Frederico Antunes (PP) foi à tribuna para encaminhar seu requerimento de preferência ao texto do projeto e explicou que, entre as sete emendas propostas, a apresentada pelo deputado Gilberto Capoani (MDB), de que a parcela autônoma do magistério não será consumida após a aplicação dos 6%, está contemplada no texto original. Também comentou as falas dos parlamentares que o precederam, especialmente os do Partido dos Trabalhadores, lembrando que não houve revisão geral anual das remunerações dos servidores nos últimos 17 anos.
 
Também se pronunciaram Jeferson Fernandes (PT), Luiz Fernando Mainardi (PT), Sofia Cavedon (PT), Pepe Vargas (PT), Dr. Thiago Duarte (União), Fábio Ostermann (Novo), Zé Nunes (PT), Mateus Wesp (PSDB), Stela Farias (PT) e Sérgio Turra (PP).
 
Votações adiadas
Após a aprovação da revisão geral dos salários do funcionalismo, não houve quórum para seguir as votações em plenário após o deputado Aloísio Classmann (União) solicitar verificação de quórum. Dessa forma, as cinco matérias que não foram apreciadas hoje, das quais duas ainda seguem trancando a pauta de votações, voltam a plenário na sessão da próxima terça-feira (10). Além delas, há ainda outras duas definidas pelos líderes nesta manhã.
 
Confira as matérias que tiveram deliberação adiada para a próxima semana:
  1. PLC 48 2022, do Executivo, que altera a Lei Complementar nº 15.756, de 8 de dezembro de 2021, que estabelece normas de finanças públicas no âmbito do Estado voltadas para a responsabilidade na gestão fiscal com a adoção de mecanismos de limitação do gasto público e de controle e manutenção do equilíbrio das contas públicas. (Prazo fatal em 30/04)

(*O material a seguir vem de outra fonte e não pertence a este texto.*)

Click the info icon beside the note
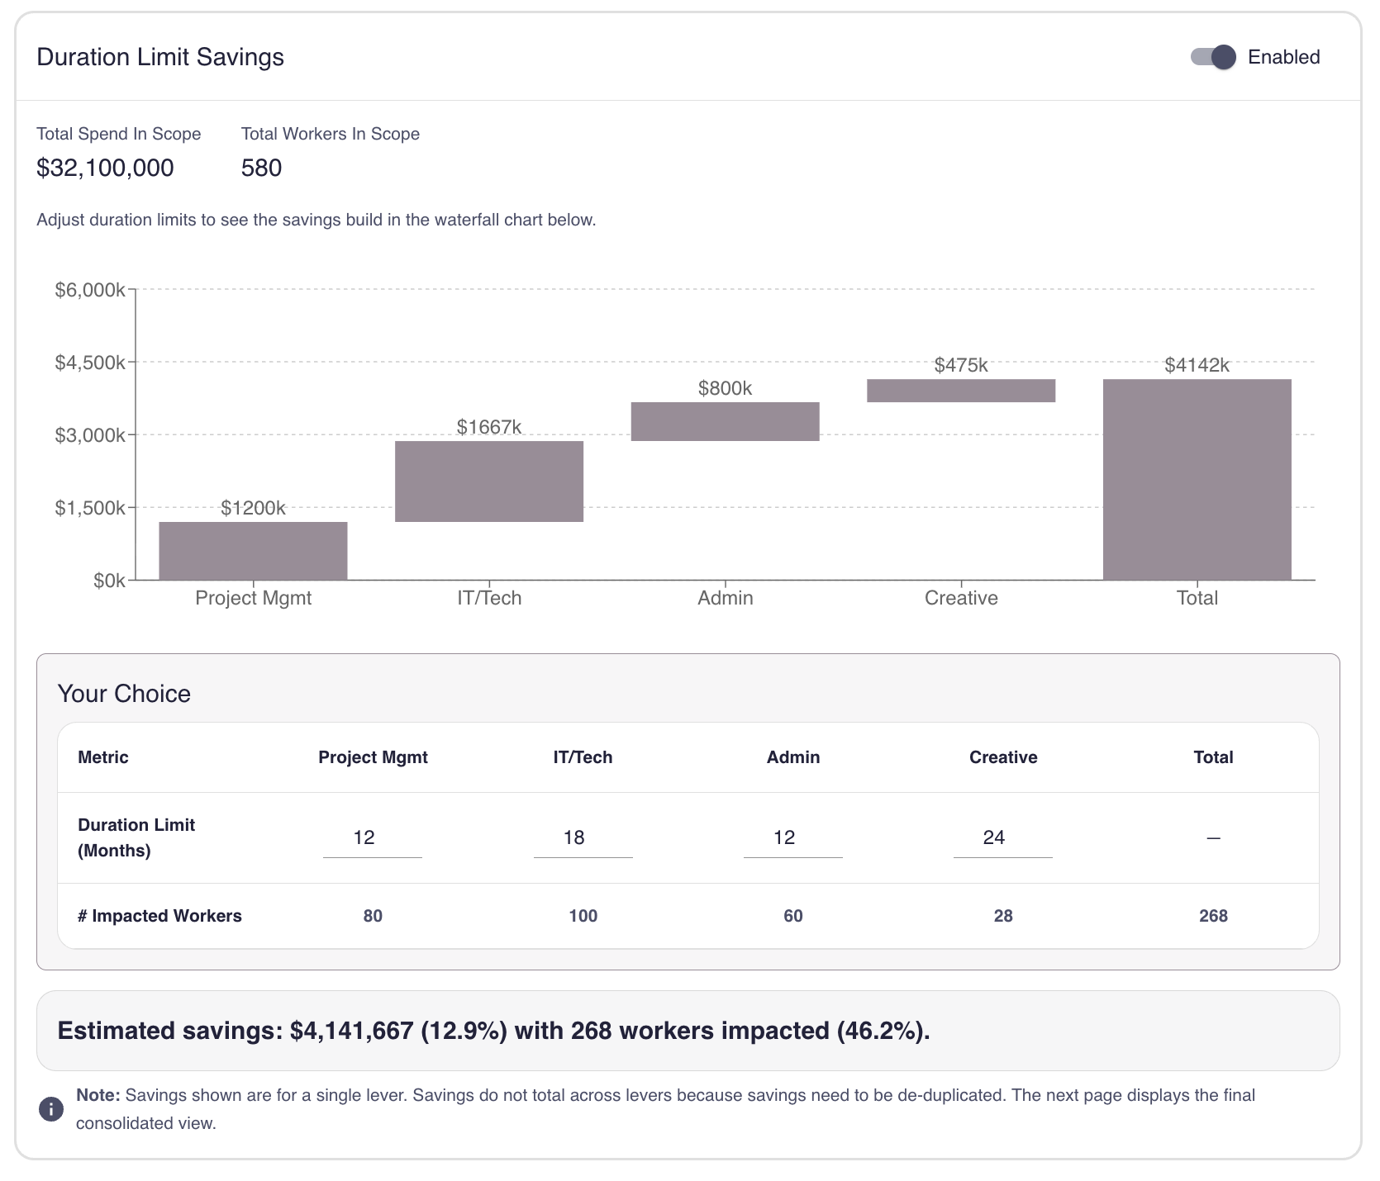The width and height of the screenshot is (1380, 1181). click(51, 1108)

  2. PL 51 2022, do Executivo, que autoriza o Poder Executivo a firmar, por meio do Daer, aditamento aos contratos mantidos pelo DNIT, com o objetivo de executar obras e serviços de pavimentação, duplicação e interseções, inclusive terraplenagem, sinalização, drenagem, obras de artes especiais, construção de trevos, dentre outros, nos trechos da malha rodoviária federal no âmbito do território do Estado do Rio Grande do Sul, abrindo crédito especial para o atendimento das respectivas despesas, até o limite de R$ 495.100.000,00. (Prazo fatal em 30/04)
  3. PL 160 2017, do Judiciário, que extingue e cria cargos de juiz de direito substituto, e dá outras providências.
  4. PLC 39 2020, do deputado Paparico Bacchi (PL), que altera a Lei Complementar n.º 14.376, de 26 de dezembro de 2013, que estabelece normas sobre Segurança, Prevenção e Proteção contra Incêndios nas edificações e áreas de risco de incêndio no Estado do Rio Grande do Sul e dá outras providências.
  5. PL 429 2019, do deputado Vilmar Zanchin (MDB), que altera a Lei nº 11.038, de 14 de novembro de 1997, que dispõe sobre a parcela do produto da arrecadação do Imposto sobre Operações Relativas à Circulação de Mercadorias e sobre Prestações de Serviços de Transporte Interestadual e Intermunicipal e de Comunicação (ICMS) pertencente aos municípios.